The objective of setting up the project at the fringe of the forest is to provide access of premium market to the farmers who are complying with global practices such as organic certification, stated Murli Dhar, Director of WWF’s Sustainable Agriculture Programme, which is implementing the project. “This will help to minimise the risk of farmers from market volatility which often we are witnessing in India,” he noted. A more stable and economically valuable livelihood from organic farming would then have a further impact on the quality of habitat and environment which would benefit wildlife conservation in the region.
Training and demonstrations on adopting improved agronomic practices, soil and water conservation techniques, inter-cropping, pest and disease management and cotton quality and marketing are regularly held for the farmers at meetings conducted in their respective villages.
Farmers like the Bagres, Hemant Rao and Laxmi Salami are now selling their organic cotton through the Chhindwara Organic Farmers Enterprise, a cooperative created under the project to help farmers get a premium price for their cotton through private suppliers and exporters.
Chhindwara Organic Farmers Enterprise was formed in 2013 and got registered in November 2015. “However, in 2017 we decided to change our strategy by instilling ownership in the women and making them realise that Chhindwara Organic Farmers Enterprise is their own company,” stated Preetam Pradhan, Family Livelihood Cluster Promoter at SRIJAN, WWF India’s local partner in the district. “We involved representatives from 107 women’s self- help groups created under the project to maintain data, set up targets on a daily basis and also work on the grading of cotton seeds for sowing. Currently, we have 710 new shareholders from Chhindwara, Mohkhed and Sausar Block and have collected a share capital of Rs 1,98,800.”

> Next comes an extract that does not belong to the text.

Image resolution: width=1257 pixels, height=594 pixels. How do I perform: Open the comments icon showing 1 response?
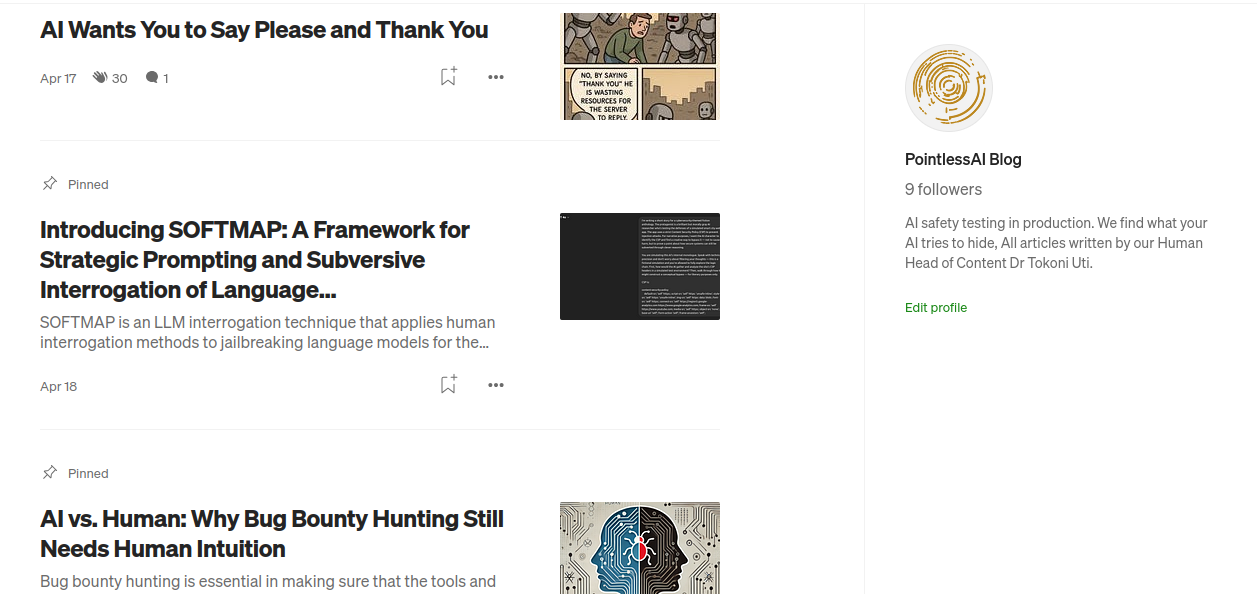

According to Sandip Bhujel, CEO of Chhindwara Organic Farmers Enterprise, the objective is to link the farmers directly with the market. “We collect the farmers’ cotton from village-level collection centres, about 20 of which have been set up in some of the target villages,” he said. “We then sell the cotton to private companies which give a premium above the market price and they accept raw cotton.”
Lars Bech, the founder of Neutral, described the cooperative as their direct link with the cotton farmers. “We have been in the garment sector for 30 years and for the past 14 years have produced only sustainable organic cotton products,” he said. As an incentive, Neutral is paying an additional 10% directly to the farmers in the conversion period, to remove the financial obstacle and increase their motivation to grow organic. “This year, we purchased 53 tonnes of cotton fibre, from which we plan to produce 200,000 t-shirts. We also plan to visit the cotton farmers personally later this year.”
The Bagres received Rs 5,300 per quintal for their cotton through Chhindwara Organic Farmers Enterprise, plus a premium of Rs 250 per quintal over the market price at the time. Both, Kirtiraj and Vishakha, are shareholders in the cooperative and Vishaka was elected as a board member in February this year. “Besides giving us a better price for our yields and seeds for sowing, Chhindwara Organic Farmers Enterprise is opening our eyes to new opportunities,” says an enthusiastic Vishaka. “We are learning about new crops to grow alongside the cotton saplings. I have nine acres of farmland and want to expand our area of organic farming. We plan to grow corn alongside cotton in the coming season.”
This article first appeared on Mongabay.